After having advanced three Steps, let him stop, and turn him; you will by these means support him, and take him off from any ill Designs, which the Treatment you are obliged to observe towards him, in order to make him stop and go backward with Precision and Order, might otherwise give rise to.—After having turned him, make him go backward, you will prevent his having too great Desire of going too soon from the Place where he stopp'd, as well as from that to which he turned.

The Moment the Stop is made, give him his Bridle; by stopping you have augmented the Degree of the Apuy in the Horse's Mouth; you must increase it still more, in order to make him go backwards; hence a hard Hand and bad Mouth.

This Reasoning is plain, and these Principles are true; notwithstanding which, there are few Horsemen who attend to it, either because they never think and reflect, or else that the Force of bad Habits overcomes them.

This Lesson, if well weigh'd and given properly, is a necessary and certain Method of teaching Horses to make a good Stop, of rendering them light and obedient when they pull or are beyond the Degree of what is call'd full in the Hand.—But if given improperly, or if too often repeated, it then grows to be a Habit, and a Habit is no Correction. Never practise it long with Horses who are hot, and who have hard Mouths, their Impatience and Heat, join'd to Habit and Custom, would prevent them from knowing the Cause, and feeling the Effects. It is the same with those who have short Fore-hands; for as they are generally thick-shoulder'd and heavy, the Difficulty they feel to collect themselves upon their Haunches, naturally disposes them to press the Branches of the Bit against their Chest, by which means this Lesson becomes quite ineffectual.


CHAP. VII.
Of the uniting or putting a Horse together.

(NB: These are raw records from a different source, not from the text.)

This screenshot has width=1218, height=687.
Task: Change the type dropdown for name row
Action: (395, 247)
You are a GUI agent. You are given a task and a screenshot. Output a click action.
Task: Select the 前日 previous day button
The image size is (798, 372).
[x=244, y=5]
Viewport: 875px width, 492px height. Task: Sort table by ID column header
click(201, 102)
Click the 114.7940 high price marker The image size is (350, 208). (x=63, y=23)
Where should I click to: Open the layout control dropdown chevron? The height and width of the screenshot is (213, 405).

The End which the Horseman proposes to attain by his Art, is to give to the Horses, which he undertakes, the Union, without which, no Horse can be said to be perfectly drest; every one allows that the whole of the Art depends upon this, yet few People reason or act from Principles and Theory, but trust entirely to Practice; hence it follows, that they must work upon Foundations false and uncertain, and so thick is the Darkness in which they wander, that it is difficult to find any one who is able to define this Term of uniting or putting a Horse together, which is yet so constantly in the Mouth of every Body; I will undertake, however, to give a clear and distinct Idea of it; and for that Purpose shall treat it with Order and Method.

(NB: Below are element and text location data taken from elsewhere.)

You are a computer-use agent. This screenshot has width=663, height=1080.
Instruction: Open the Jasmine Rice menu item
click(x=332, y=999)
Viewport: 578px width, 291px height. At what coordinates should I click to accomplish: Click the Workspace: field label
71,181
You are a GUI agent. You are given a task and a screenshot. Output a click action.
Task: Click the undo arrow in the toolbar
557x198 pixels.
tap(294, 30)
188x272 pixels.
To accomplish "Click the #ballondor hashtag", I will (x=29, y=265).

The uniting then or putting together, is the Action by which a Horse draws together and assembles the Parts of his Body, and his Strength, in distributing it equally upon his four Legs, and in re-uniting or drawing them together, as we do ourselves, when we are going to jump, or perform any other Action which demands Strength and Agility. This Posture alone is sufficient to settle and place the Head of the Animal, to lighten and render his Shoulders and Legs active, which from the Structure of his Body, support and govern the greater Part of his Weight; being then by these means made steady, and his Head well placed, you will perceive in every Motion that he makes, a surprizing Correspondence of the Parts with the whole. I say, that from the natural Structure of a Horse's Body, his Legs and Shoulders support the greatest Part of his Weight, in reality his Croupe or Haunches carry nothing but his Tail, while his fore Legs, being perpendicular, are loaded with the Head, Neck, and Shoulders; so that, let the Animal be ever so well made, ever so well proportioned, his fore Part, either when he is in Motion, or in a State of Rest, is always employed, and consequently in want of the Assistance of Art to ease it; and in this consists the Union or putting together, which by putting the Horse upon his Haunches, counterballances and relieves his fore Part.

The Union not only helps and relieves the Part of the Horse that is the weakest, but it is so necessary to every Horse, that no Horse that is dis-united can go freely, he can neither Leap nor Gallop with Agility and Lightness, nor run without being in manifest Danger of falling and pitching himself headlong, because his Motions have no Harmony, no Agreement one with another. It is allowed, that Nature has given to every Horse a certain Equilibre, by which he supports and regulates himself in all his Motions; we knew that his Body is supported by his four Legs, and that his four Legs have a Motion, which his Body must of necessity follow; but yet this natural Equilibre is not sufficient. All Men can walk, they are supported on two Legs, notwithstanding this we make a great Difference between that Person to whom proper Exercises have taught the free Use of his Limbs, and him whose Carriage is unimproved by Art, and consequently heavy and aukward.

'Tis just the same with respect to a Horse; we must have recourse to Art to unfold the natural Powers that lay hid and are shut up in him, if we mean he should make a proper Use of the Limbs which Nature has given him; the Use of which can be discover'd and made familiar to him no other way than by working him upon true and just Principles.